Some differences between sex and gender regard biological characteristics of the human body. For example, Hines (2020) states that the central region of the bed nucleus of the stria terminals (BST) shows a sex difference related to gender identity. Her research concentrates on sex differences in the brain that are produced by both sexes’ behaviors. Therefore, the author suggests as well that the gender- and sex-related distinctions in the BST result from experience but cause flexibility in gender identity (Hines, 2020). Hence, the biological features shown vary from sex to sex and are connected to gender identity.
In conclusion, the distinctions between gender and sex are huge, especially in some cases, therefore, it is important to utilize the notions correctly. As stated before, gender shows self-identification rather than biological evidence, while sex relates to the in-born physical features of the human body. However, the power of the human brain is sometimes depicted in the examples of transgender or intersexual people. Usually, a person who identifies themselves as the opposite sex makes decisions and behaves as characters of the chosen sex, and it changes the chemical composition of the body.
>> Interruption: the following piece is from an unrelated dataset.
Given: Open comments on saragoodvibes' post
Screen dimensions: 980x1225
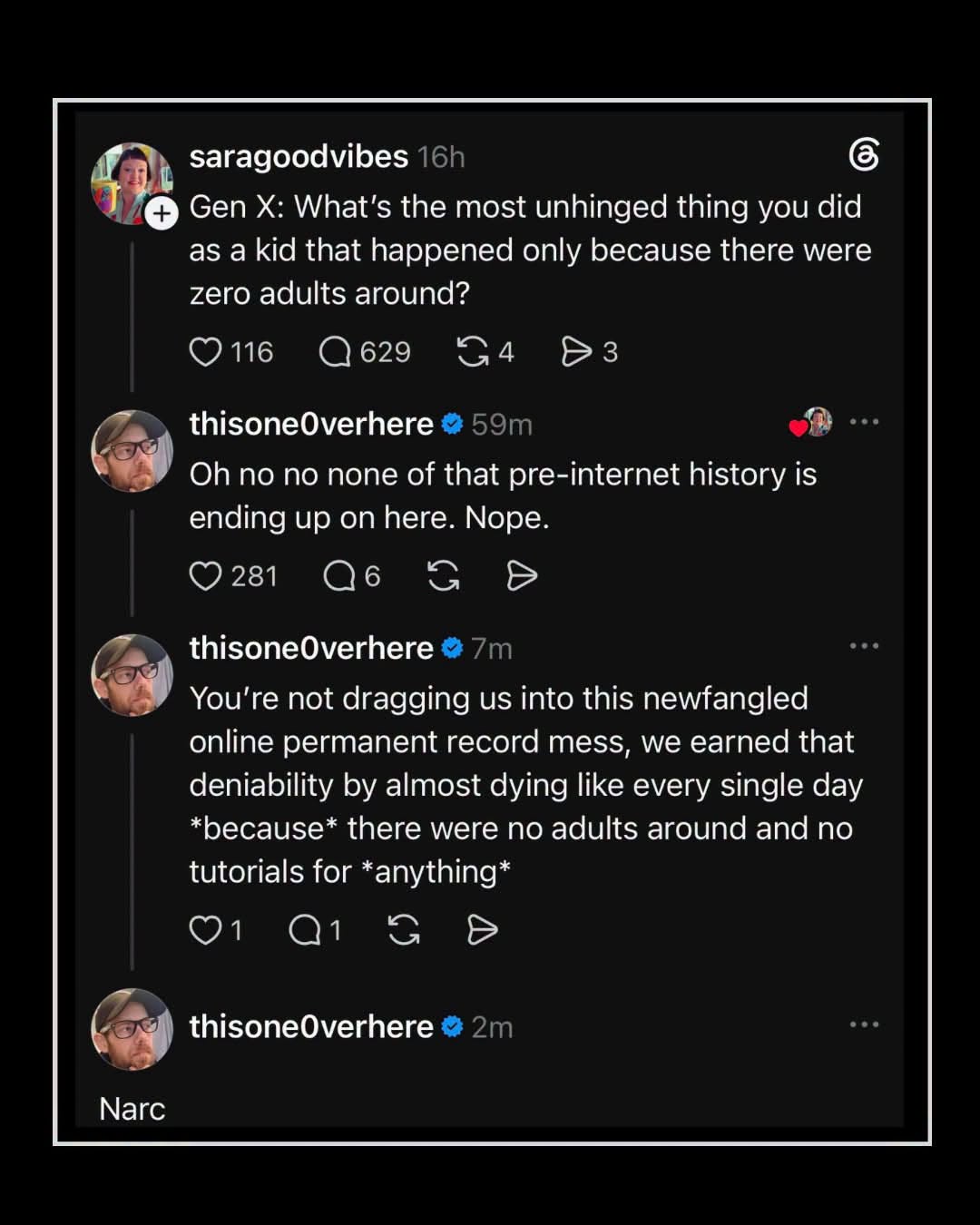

Sometimes, biological changes related to the chemical balance, fat rate, and muscle mass naturally occur due to self-identification.
Therefore, a clear distinction cannot be drawn between male and female characters even concerning sex and gender. Sex is an inborn feature that cannot be changed naturally, only surgically, therefore, it is connected with various risks to the physical condition of the body. On the opposite, gender is discovered throughout the lifetime. People start identifying themselves in the conscious age when they can estimate reality and analyze their preferences and feelings. Hence, one more difference between those two notions is the need for basic logical thinking to discover the gender and thinking not involved in sex identification.
Chang, Eric, et al. “Gender and Sex Differences in Adipose Tissue.” Current Diabetes Reports, vol. 18, no.69, 2018, Web.
Hines, Melissa. “Neuroscience and Sex/Gender: Looking Back and Forward.” Journal of Neuroscience, vol. 40, no. 1, 2020, pp. 37-43. Web.